Palonosetron is a 5-HT3 receptor antagonist with a longer half-life of approximately 40 hr and is more effective than first-generation 5-HT3 receptor antagonists. Palonosetron, the newest drug in the 5-HT3 receptor antagonist class, differs from other drugs in its class by its higher receptor binding affinity and longer half-life. These pharmacological properties have resulted in superior antiemetic activity in clinical trials, especially in the treatment of nausea and vomiting caused by chemotherapy (De Leon, 2006). Lee et al. (2015) reported no significant differences in the overall incidence of postoperative nausea and vomiting and complete responders in the palonosetron, granisetron, and ramosetron groups. According to a meta-analysis, palonosetron was found to be less effective than ondansetron in preventing nausea and vomiting in the early postoperative period, but palonosetron was found to be more effective than ondansetron in preventing vomiting after laparoscopic surgery (Liu et al., 2018).

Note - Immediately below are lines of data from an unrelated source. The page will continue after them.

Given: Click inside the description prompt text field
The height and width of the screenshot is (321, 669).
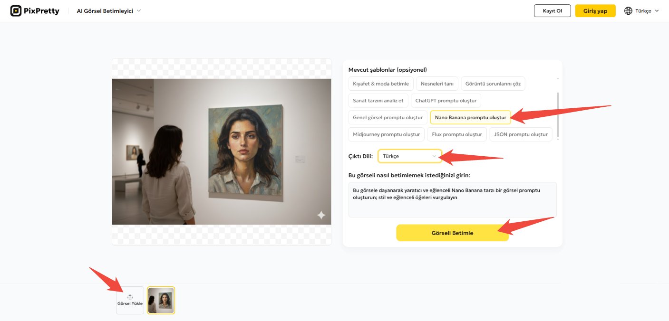Looking at the screenshot, I should (452, 199).
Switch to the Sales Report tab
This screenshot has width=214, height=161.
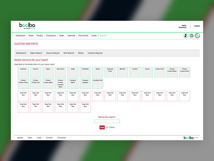point(36,53)
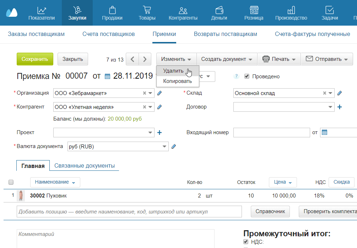Click the Входящий номер input field
The height and width of the screenshot is (248, 357).
[271, 132]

The longer half-life of these agents prolongs the serotonergic effects and inhibits the pathway through receptor internalization, increasing the risk of serotonin syndrome when administering other serotonergic agents. Although serum serotonin levels are not considered evidence of serotonin syndrome, administration of 200 mL of plasma solution may dilute the elevated serum serotonin levels and attenuate the patient’s symptoms. Since discontinuation of both drugs (palonosetron and ramosetron) in the general ward alleviated symptoms, serotonin toxicity may be considered a contributing factor to the patient’s condition. Additional evidence for serotonin syndrome is that the patient did not develop serotonin syndrome symptoms during the second surgery in which neither drug was administered. There are currently no reported cases of serotonin syndrome due to metoclopramide alone, but there are cases where metoclopramide may cause serotonin syndrome due to drug interactions or intentional drug overdose (Boyer and Shannon, 2005).
Metoclopramide also contributes to serotonin syndrome by impairing reuptake from the synaptic cleft to presynaptic neurons. Therefore, caution should be exercised with serotonergic agents frequently used in general anesthesia. In addition, various drugs such as fentanyl, remifentanil, ondansetron, and tramadol have been shown to cause serotonin syndrome. The management of serotonin syndrome includes close monitoring for normal vital signs, supportive care, and discontinuation of any serotonergic agents (Isbister and Buckley, 2005).
Although our patient’s symptoms were mild to moderate, severe serotonin toxicity can be a life-threatening condition. Supportive care may be initiated, including temperature monitoring, maintenance of oxygen saturation, benzodiazepine sedation, and intravenous fluids (Gillman, 1999). If muscle paralysis is confirmed, electroencephalography may be considered to evaluate seizure activity. If supportive care fails to manage vital signs, more aggressive treatment with a serotonin antagonist such as cryproheptadine may be considered (McDaniel, 2001).
In conclusion, our case report demonstrates the possibility of developing serotonin syndrome in a patient receiving preoperative palonosetron and postoperative ramosetron. Anesthesiologists should consider serotonin syndrome in elderly patients with altered mental status and should also be alert to interactions between drugs that act through the serotonergic pathway and 5-HT3 antagonists.